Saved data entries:
>>>>
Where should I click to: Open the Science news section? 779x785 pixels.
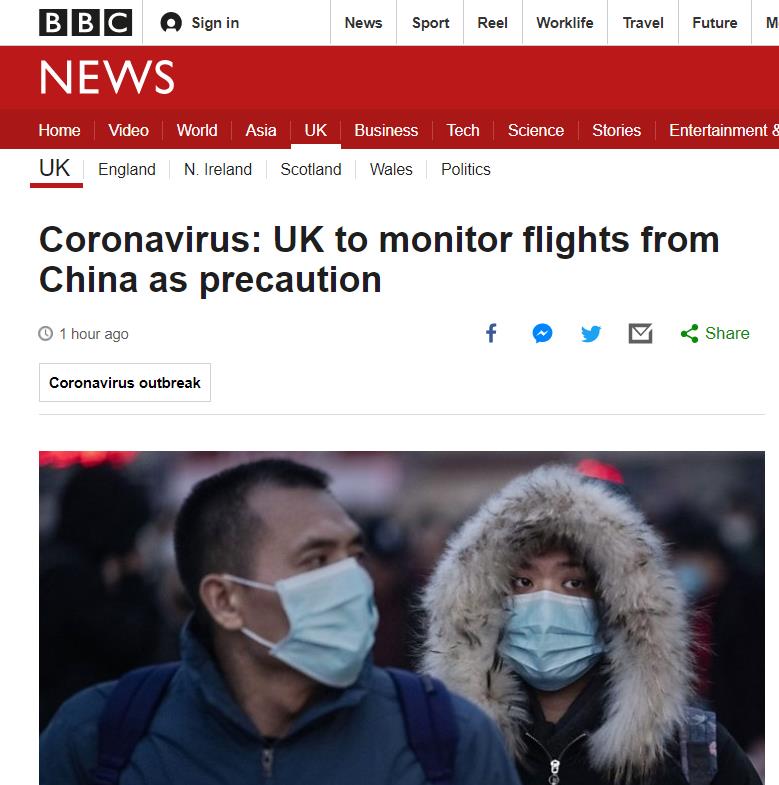point(536,130)
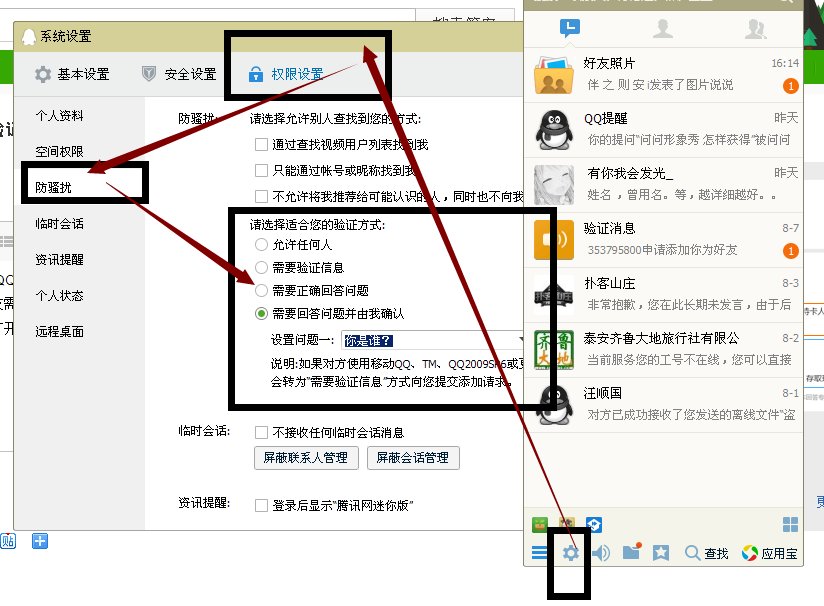Open the contacts tab in the QQ panel
Viewport: 824px width, 606px height.
point(661,27)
<<<<
Your answer is all of the records restated word for word, pictures excluded.

Written reply:
Where should I click to: Open the Science news section? 779x785 pixels.
point(536,130)
Open the contacts tab in the QQ panel
Viewport: 824px width, 606px height.
point(661,27)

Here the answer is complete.